Bareiß' Post ist bereits einige Tage alt, bekam aber vor allem Aufmerksamkeit, nachdem er in einem Artikel der "FAZ" erwähnt wurde. Anschließend erntete der Politiker Kritik von gleich mehreren Seiten, sogar aus der CDU. Der Bundesvorsitzende des CDU-Sozialflügels und Europaabgeordnete Dennis Radtke, ebenfalls Mitglied der Koalitions-Verhandler:innen, schrieb auf X:
Noch drastischere Worte nutzte "Bild"-Reporter und Außenpolitik-Experte Paul Ronzheimer. Er schrieb auf X: "Unfassbar, wie ein CDU-Politiker sich schon jetzt an den Hals eines Kriegsverbrechers wirft. Und natürlich werden sofort Erinnerungen an die Baku-Verstrickungen von Bareiß wach." Später legte er nach und fragte, ob Bareiß in den Koalitionsverhandlungen wohl Kreml-Interessen vertrete.

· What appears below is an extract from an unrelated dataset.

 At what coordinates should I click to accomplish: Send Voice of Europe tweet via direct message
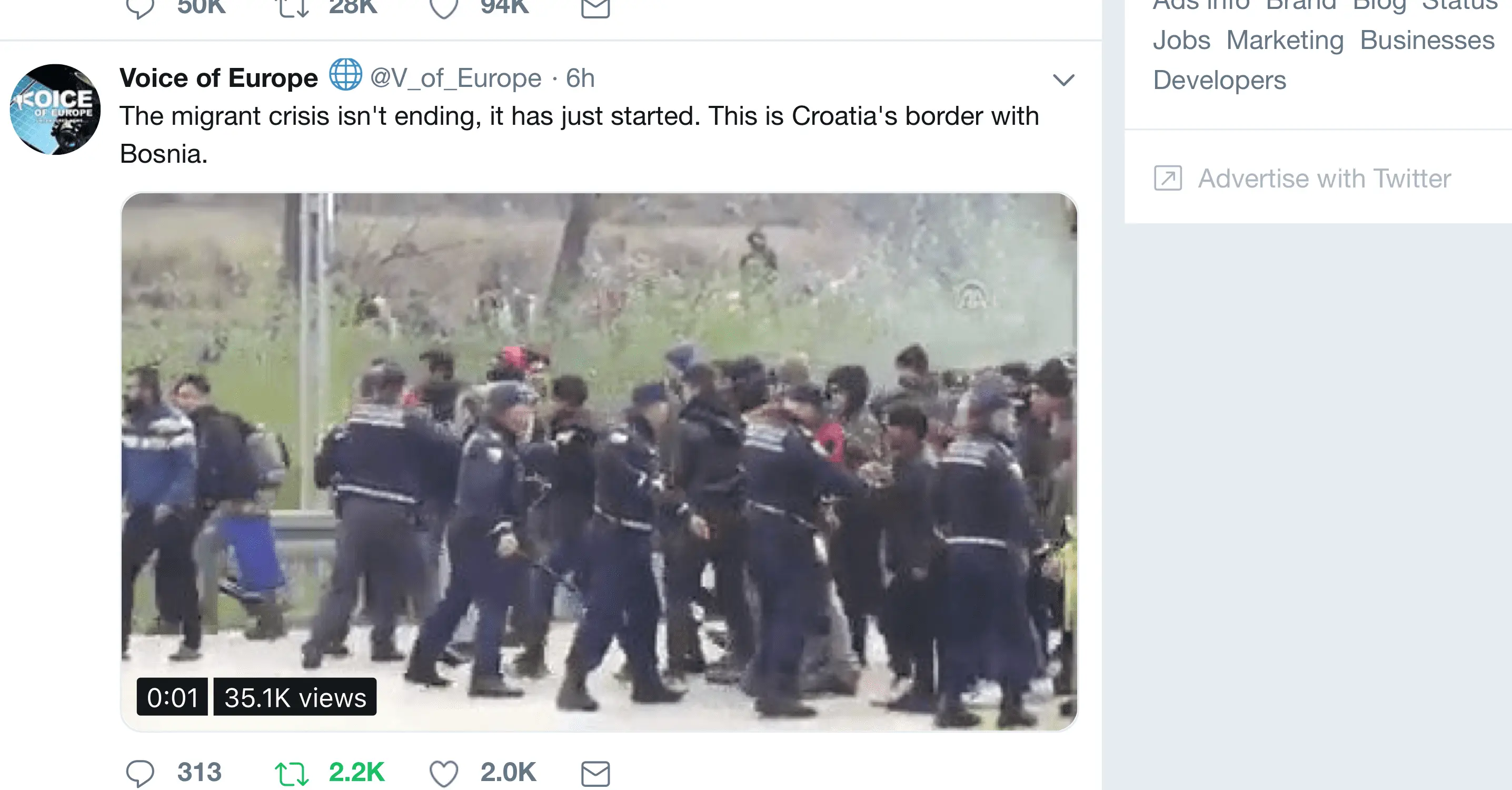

Der Grünen-Bundestagsabgeordnete Sebastian Schäfer warf Bareiß vor, als Staatssekretär im Wirtschaftsministerium "die Energiewende sabotiert" zu haben, "jetzt will er schnell zurück zum russischen Gas". Die CDU Baden-Württemberg sei "bis heute tief verstrickt in Aserbaidschan- und Moskau-Connections". Auch Grünen-Urgestein Jürgen Trittin schrieb von der "CDU Baku-Württemberg".
Tatsächlich gibt es bereits seit Jahren Vorwürfe gegen einige CDU-Politiker aus Baden-Württemberg, dass sie dem autokratischen Regime in Aserbaidschan nahestehen. Der ehemalige CDU-Bundestagsabgeordnete Axel Fischer steht seit Januar 2025 deshalb sogar vor Gericht.
Bareiß wurde 2021 in Bezug auf Aserbaidschan unter anderem von "Lobbycontrol" ebenfalls vorgeworfen, er hätte Verbindungen zu einem Lobbyverband gehabt, "der das Image des autokratisch geführten Staats aufpoliert". Bareiß selbst räumte laut einem "Spiegel"-Artikel von damals eigene Compliance-Fehler ein, betonte jedoch etwa in einem eigenen Live-Video auf Facebook: "Ich war nie korrupt oder habe mich einkaufen lassen."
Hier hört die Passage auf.